### TO DO
Complete, exact copies of all entries are needed.

▬▬▬▬▬▬▬▬▬▬

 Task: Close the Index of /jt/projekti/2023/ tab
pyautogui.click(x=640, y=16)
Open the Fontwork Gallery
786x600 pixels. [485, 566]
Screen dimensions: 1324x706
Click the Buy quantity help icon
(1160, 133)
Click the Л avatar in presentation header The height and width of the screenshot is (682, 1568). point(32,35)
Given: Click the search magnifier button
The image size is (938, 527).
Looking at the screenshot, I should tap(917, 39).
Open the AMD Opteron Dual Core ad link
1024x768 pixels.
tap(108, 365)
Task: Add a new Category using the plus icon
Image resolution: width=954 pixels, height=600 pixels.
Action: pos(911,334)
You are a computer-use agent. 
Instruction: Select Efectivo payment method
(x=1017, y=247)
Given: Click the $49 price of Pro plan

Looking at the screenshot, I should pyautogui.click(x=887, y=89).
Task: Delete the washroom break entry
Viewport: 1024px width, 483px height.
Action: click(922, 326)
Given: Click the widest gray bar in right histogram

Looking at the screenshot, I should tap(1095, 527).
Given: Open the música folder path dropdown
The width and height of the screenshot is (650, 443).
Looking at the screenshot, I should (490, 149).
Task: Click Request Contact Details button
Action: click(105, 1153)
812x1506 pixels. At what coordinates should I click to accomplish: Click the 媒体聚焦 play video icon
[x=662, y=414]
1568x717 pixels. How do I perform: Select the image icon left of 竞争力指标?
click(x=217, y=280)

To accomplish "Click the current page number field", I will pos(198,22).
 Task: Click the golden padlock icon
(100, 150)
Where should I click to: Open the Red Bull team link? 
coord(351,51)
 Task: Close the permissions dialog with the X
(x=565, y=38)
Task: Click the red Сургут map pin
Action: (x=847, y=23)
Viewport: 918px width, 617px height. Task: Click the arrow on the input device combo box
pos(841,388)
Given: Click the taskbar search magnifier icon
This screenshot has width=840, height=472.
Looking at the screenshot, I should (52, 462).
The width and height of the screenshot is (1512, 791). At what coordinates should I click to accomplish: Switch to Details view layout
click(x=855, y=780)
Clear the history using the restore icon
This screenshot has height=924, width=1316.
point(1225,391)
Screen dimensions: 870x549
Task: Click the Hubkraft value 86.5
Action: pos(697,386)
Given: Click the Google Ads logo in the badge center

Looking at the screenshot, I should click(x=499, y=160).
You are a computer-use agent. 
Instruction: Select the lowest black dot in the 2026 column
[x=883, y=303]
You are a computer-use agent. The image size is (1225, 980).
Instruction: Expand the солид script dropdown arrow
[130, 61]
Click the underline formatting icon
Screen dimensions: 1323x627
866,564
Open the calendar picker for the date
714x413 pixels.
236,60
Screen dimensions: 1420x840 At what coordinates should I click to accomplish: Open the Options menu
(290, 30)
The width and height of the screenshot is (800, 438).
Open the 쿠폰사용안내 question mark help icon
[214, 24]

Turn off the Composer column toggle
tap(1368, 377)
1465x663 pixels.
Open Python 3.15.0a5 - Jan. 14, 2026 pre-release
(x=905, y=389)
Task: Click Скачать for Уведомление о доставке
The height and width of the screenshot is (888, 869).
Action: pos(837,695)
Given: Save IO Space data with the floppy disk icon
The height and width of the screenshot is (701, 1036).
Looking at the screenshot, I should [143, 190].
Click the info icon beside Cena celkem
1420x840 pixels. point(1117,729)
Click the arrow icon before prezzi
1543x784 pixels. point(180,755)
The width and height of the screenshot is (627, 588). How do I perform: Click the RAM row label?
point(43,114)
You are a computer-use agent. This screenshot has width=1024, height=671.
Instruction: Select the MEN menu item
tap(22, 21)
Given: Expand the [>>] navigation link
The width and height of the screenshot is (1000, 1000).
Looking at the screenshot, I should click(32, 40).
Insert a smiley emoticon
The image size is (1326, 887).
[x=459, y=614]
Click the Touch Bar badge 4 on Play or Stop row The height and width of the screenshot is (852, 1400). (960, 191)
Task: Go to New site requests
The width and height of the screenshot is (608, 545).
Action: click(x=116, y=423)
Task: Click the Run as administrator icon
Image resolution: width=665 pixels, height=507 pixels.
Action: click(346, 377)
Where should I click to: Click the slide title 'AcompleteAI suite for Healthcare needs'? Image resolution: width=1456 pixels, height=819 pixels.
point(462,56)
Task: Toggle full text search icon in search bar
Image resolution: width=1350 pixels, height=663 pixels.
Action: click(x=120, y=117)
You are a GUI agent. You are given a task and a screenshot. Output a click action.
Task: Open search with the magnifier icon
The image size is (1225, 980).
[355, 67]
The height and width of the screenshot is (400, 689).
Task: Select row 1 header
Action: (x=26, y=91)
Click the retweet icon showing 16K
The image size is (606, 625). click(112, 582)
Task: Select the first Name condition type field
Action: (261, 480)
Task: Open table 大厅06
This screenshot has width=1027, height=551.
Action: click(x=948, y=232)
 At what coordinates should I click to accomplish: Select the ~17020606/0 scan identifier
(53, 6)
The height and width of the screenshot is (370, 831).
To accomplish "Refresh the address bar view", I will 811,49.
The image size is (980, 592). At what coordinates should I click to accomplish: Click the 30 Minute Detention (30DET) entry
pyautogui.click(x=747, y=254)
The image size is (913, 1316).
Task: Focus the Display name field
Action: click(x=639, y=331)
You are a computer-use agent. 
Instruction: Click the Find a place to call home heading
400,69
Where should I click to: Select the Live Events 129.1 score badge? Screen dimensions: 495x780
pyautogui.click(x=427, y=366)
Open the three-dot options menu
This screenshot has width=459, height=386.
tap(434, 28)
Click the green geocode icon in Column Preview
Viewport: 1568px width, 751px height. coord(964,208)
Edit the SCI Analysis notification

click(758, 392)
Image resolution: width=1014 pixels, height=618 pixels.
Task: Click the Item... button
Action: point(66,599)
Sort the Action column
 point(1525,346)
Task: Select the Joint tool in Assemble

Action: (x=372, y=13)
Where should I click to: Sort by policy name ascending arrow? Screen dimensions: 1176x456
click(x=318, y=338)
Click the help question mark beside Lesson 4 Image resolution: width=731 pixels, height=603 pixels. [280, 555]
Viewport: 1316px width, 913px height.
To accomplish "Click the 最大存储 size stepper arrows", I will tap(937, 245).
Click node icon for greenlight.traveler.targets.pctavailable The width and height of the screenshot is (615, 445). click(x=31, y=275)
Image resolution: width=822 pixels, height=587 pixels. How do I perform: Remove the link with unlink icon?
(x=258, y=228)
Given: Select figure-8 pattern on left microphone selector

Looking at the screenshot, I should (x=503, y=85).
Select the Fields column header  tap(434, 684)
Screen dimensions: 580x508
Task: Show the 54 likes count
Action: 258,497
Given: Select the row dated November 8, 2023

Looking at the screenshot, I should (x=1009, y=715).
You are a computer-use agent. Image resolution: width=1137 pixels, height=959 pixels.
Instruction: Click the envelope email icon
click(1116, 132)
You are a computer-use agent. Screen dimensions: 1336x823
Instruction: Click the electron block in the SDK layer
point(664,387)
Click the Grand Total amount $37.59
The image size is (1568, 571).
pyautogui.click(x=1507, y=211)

▬▬▬▬▬▬▬▬▬▬

### COMPLETED EXERCISE
 Task: Close the Index of /jt/projekti/2023/ tab
pyautogui.click(x=640, y=16)
Open the Fontwork Gallery
786x600 pixels. [485, 566]
Screen dimensions: 1324x706
Click the Buy quantity help icon
(1160, 133)
Click the Л avatar in presentation header The height and width of the screenshot is (682, 1568). point(32,35)
Given: Click the search magnifier button
The image size is (938, 527).
Looking at the screenshot, I should tap(917, 39).
Open the AMD Opteron Dual Core ad link
1024x768 pixels.
tap(108, 365)
Task: Add a new Category using the plus icon
Image resolution: width=954 pixels, height=600 pixels.
Action: pos(911,334)
You are a computer-use agent. 
Instruction: Select Efectivo payment method
(x=1017, y=247)
Given: Click the $49 price of Pro plan

Looking at the screenshot, I should pyautogui.click(x=887, y=89).
Task: Delete the washroom break entry
Viewport: 1024px width, 483px height.
Action: click(922, 326)
Given: Click the widest gray bar in right histogram

Looking at the screenshot, I should tap(1095, 527).
Given: Open the música folder path dropdown
The width and height of the screenshot is (650, 443).
Looking at the screenshot, I should (490, 149).
Task: Click Request Contact Details button
Action: click(105, 1153)
812x1506 pixels. At what coordinates should I click to accomplish: Click the 媒体聚焦 play video icon
[x=662, y=414]
1568x717 pixels. How do I perform: Select the image icon left of 竞争力指标?
click(x=217, y=280)

To accomplish "Click the current page number field", I will pos(198,22).
 Task: Click the golden padlock icon
(100, 150)
Where should I click to: Open the Red Bull team link? 
coord(351,51)
 Task: Close the permissions dialog with the X
(x=565, y=38)
Task: Click the red Сургут map pin
Action: (x=847, y=23)
Viewport: 918px width, 617px height. Task: Click the arrow on the input device combo box
pos(841,388)
Given: Click the taskbar search magnifier icon
This screenshot has width=840, height=472.
Looking at the screenshot, I should (52, 462).
The width and height of the screenshot is (1512, 791). At what coordinates should I click to accomplish: Switch to Details view layout
click(x=855, y=780)
Clear the history using the restore icon
This screenshot has height=924, width=1316.
point(1225,391)
Screen dimensions: 870x549
Task: Click the Hubkraft value 86.5
Action: pos(697,386)
Given: Click the Google Ads logo in the badge center

Looking at the screenshot, I should click(x=499, y=160).
You are a computer-use agent. 
Instruction: Select the lowest black dot in the 2026 column
[x=883, y=303]
You are a computer-use agent. The image size is (1225, 980).
Instruction: Expand the солид script dropdown arrow
[130, 61]
Click the underline formatting icon
Screen dimensions: 1323x627
866,564
Open the calendar picker for the date
714x413 pixels.
236,60
Screen dimensions: 1420x840 At what coordinates should I click to accomplish: Open the Options menu
(290, 30)
The width and height of the screenshot is (800, 438).
Open the 쿠폰사용안내 question mark help icon
[214, 24]

Turn off the Composer column toggle
tap(1368, 377)
1465x663 pixels.
Open Python 3.15.0a5 - Jan. 14, 2026 pre-release
(x=905, y=389)
Task: Click Скачать for Уведомление о доставке
The height and width of the screenshot is (888, 869).
Action: pos(837,695)
Given: Save IO Space data with the floppy disk icon
The height and width of the screenshot is (701, 1036).
Looking at the screenshot, I should [143, 190].
Click the info icon beside Cena celkem
1420x840 pixels. point(1117,729)
Click the arrow icon before prezzi
1543x784 pixels. point(180,755)
The width and height of the screenshot is (627, 588). How do I perform: Click the RAM row label?
point(43,114)
You are a computer-use agent. This screenshot has width=1024, height=671.
Instruction: Select the MEN menu item
tap(22, 21)
Given: Expand the [>>] navigation link
The width and height of the screenshot is (1000, 1000).
Looking at the screenshot, I should click(32, 40).
Insert a smiley emoticon
The image size is (1326, 887).
[x=459, y=614]
Click the Touch Bar badge 4 on Play or Stop row The height and width of the screenshot is (852, 1400). (960, 191)
Task: Go to New site requests
The width and height of the screenshot is (608, 545).
Action: click(x=116, y=423)
Task: Click the Run as administrator icon
Image resolution: width=665 pixels, height=507 pixels.
Action: click(346, 377)
Where should I click to: Click the slide title 'AcompleteAI suite for Healthcare needs'? Image resolution: width=1456 pixels, height=819 pixels.
point(462,56)
Task: Toggle full text search icon in search bar
Image resolution: width=1350 pixels, height=663 pixels.
Action: click(x=120, y=117)
You are a GUI agent. You are given a task and a screenshot. Output a click action.
Task: Open search with the magnifier icon
The image size is (1225, 980).
[355, 67]
The height and width of the screenshot is (400, 689).
Task: Select row 1 header
Action: (x=26, y=91)
Click the retweet icon showing 16K
The image size is (606, 625). click(112, 582)
Task: Select the first Name condition type field
Action: (261, 480)
Task: Open table 大厅06
This screenshot has width=1027, height=551.
Action: click(x=948, y=232)
 At what coordinates should I click to accomplish: Select the ~17020606/0 scan identifier
(53, 6)
The height and width of the screenshot is (370, 831).
To accomplish "Refresh the address bar view", I will 811,49.
The image size is (980, 592). At what coordinates should I click to accomplish: Click the 30 Minute Detention (30DET) entry
pyautogui.click(x=747, y=254)
The image size is (913, 1316).
Task: Focus the Display name field
Action: click(x=639, y=331)
You are a computer-use agent. 
Instruction: Click the Find a place to call home heading
400,69
Where should I click to: Select the Live Events 129.1 score badge? Screen dimensions: 495x780
pyautogui.click(x=427, y=366)
Open the three-dot options menu
This screenshot has width=459, height=386.
tap(434, 28)
Click the green geocode icon in Column Preview
Viewport: 1568px width, 751px height. coord(964,208)
Edit the SCI Analysis notification

click(758, 392)
Image resolution: width=1014 pixels, height=618 pixels.
Task: Click the Item... button
Action: point(66,599)
Sort the Action column
 point(1525,346)
Task: Select the Joint tool in Assemble

Action: (x=372, y=13)
Where should I click to: Sort by policy name ascending arrow? Screen dimensions: 1176x456
click(x=318, y=338)
Click the help question mark beside Lesson 4 Image resolution: width=731 pixels, height=603 pixels. [280, 555]
Viewport: 1316px width, 913px height.
To accomplish "Click the 最大存储 size stepper arrows", I will tap(937, 245).
Click node icon for greenlight.traveler.targets.pctavailable The width and height of the screenshot is (615, 445). click(x=31, y=275)
Image resolution: width=822 pixels, height=587 pixels. How do I perform: Remove the link with unlink icon?
(x=258, y=228)
Given: Select figure-8 pattern on left microphone selector

Looking at the screenshot, I should (x=503, y=85).
Select the Fields column header  tap(434, 684)
Screen dimensions: 580x508
Task: Show the 54 likes count
Action: 258,497
Given: Select the row dated November 8, 2023

Looking at the screenshot, I should (x=1009, y=715).
You are a computer-use agent. Image resolution: width=1137 pixels, height=959 pixels.
Instruction: Click the envelope email icon
click(1116, 132)
You are a computer-use agent. Screen dimensions: 1336x823
Instruction: Click the electron block in the SDK layer
point(664,387)
Click the Grand Total amount $37.59
The image size is (1568, 571).
pyautogui.click(x=1507, y=211)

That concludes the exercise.